### GIVEN REQUEST
Return the lines below as a JSON array of strings, one string per line, omitting any blank lines.

(Entries on locating words and elements)
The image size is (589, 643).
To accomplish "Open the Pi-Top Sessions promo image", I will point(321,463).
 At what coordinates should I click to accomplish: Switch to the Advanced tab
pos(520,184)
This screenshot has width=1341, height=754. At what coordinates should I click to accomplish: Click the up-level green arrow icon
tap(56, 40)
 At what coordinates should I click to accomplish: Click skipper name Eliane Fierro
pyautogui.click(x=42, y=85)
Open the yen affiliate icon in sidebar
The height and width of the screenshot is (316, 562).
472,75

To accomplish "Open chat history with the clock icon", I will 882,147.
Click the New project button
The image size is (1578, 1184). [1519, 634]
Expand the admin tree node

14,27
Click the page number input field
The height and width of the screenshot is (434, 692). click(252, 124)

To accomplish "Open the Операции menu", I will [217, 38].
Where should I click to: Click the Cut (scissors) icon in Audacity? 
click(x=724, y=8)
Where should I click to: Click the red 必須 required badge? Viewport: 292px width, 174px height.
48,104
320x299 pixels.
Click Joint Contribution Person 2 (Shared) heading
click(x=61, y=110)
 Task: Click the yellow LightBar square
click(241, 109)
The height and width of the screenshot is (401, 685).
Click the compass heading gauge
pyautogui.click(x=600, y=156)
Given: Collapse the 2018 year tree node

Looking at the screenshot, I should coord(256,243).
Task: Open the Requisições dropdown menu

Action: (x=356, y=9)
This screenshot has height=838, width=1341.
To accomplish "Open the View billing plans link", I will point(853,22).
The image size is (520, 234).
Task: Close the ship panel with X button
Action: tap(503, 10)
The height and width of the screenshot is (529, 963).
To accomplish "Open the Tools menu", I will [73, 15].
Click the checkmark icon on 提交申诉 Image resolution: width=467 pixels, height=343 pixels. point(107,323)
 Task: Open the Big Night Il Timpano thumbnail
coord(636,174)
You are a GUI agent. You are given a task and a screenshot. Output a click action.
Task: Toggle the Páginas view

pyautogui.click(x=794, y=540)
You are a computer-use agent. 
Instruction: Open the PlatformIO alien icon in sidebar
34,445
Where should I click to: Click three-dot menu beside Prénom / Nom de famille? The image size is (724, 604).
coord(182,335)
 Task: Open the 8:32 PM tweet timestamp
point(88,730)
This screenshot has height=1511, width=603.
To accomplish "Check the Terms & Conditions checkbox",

### RESULT OF THIS TASK
[
  "The image size is (589, 643).",
  "To accomplish \"Open the Pi-Top Sessions promo image\", I will point(321,463).",
  " At what coordinates should I click to accomplish: Switch to the Advanced tab",
  "pos(520,184)",
  "This screenshot has width=1341, height=754. At what coordinates should I click to accomplish: Click the up-level green arrow icon",
  "tap(56, 40)",
  " At what coordinates should I click to accomplish: Click skipper name Eliane Fierro",
  "pyautogui.click(x=42, y=85)",
  "Open the yen affiliate icon in sidebar",
  "The height and width of the screenshot is (316, 562).",
  "472,75",
  "To accomplish \"Open chat history with the clock icon\", I will 882,147.",
  "Click the New project button",
  "The image size is (1578, 1184). [1519, 634]",
  "Expand the admin tree node",
  "14,27",
  "Click the page number input field",
  "The height and width of the screenshot is (434, 692). click(252, 124)",
  "To accomplish \"Open the Операции menu\", I will [217, 38].",
  "Where should I click to: Click the Cut (scissors) icon in Audacity? ",
  "click(x=724, y=8)",
  "Where should I click to: Click the red 必須 required badge? Viewport: 292px width, 174px height.",
  "48,104",
  "320x299 pixels.",
  "Click Joint Contribution Person 2 (Shared) heading",
  "click(x=61, y=110)",
  " Task: Click the yellow LightBar square",
  "click(241, 109)",
  "The height and width of the screenshot is (401, 685).",
  "Click the compass heading gauge",
  "pyautogui.click(x=600, y=156)",
  "Given: Collapse the 2018 year tree node",
  "Looking at the screenshot, I should coord(256,243).",
  "Task: Open the Requisições dropdown menu",
  "Action: (x=356, y=9)",
  "This screenshot has height=838, width=1341.",
  "To accomplish \"Open the View billing plans link\", I will point(853,22).",
  "The image size is (520, 234).",
  "Task: Close the ship panel with X button",
  "Action: tap(503, 10)",
  "The height and width of the screenshot is (529, 963).",
  "To accomplish \"Open the Tools menu\", I will [73, 15].",
  "Click the checkmark icon on 提交申诉 Image resolution: width=467 pixels, height=343 pixels. point(107,323)",
  " Task: Open the Big Night Il Timpano thumbnail",
  "coord(636,174)",
  "You are a GUI agent. You are given a task and a screenshot. Output a click action.",
  "Task: Toggle the Páginas view",
  "pyautogui.click(x=794, y=540)",
  "You are a computer-use agent. ",
  "Instruction: Open the PlatformIO alien icon in sidebar",
  "34,445",
  "Where should I click to: Click three-dot menu beside Prénom / Nom de famille? The image size is (724, 604).",
  "coord(182,335)",
  " Task: Open the 8:32 PM tweet timestamp",
  "point(88,730)",
  "This screenshot has height=1511, width=603.",
  "To accomplish \"Check the Terms & Conditions checkbox\","
]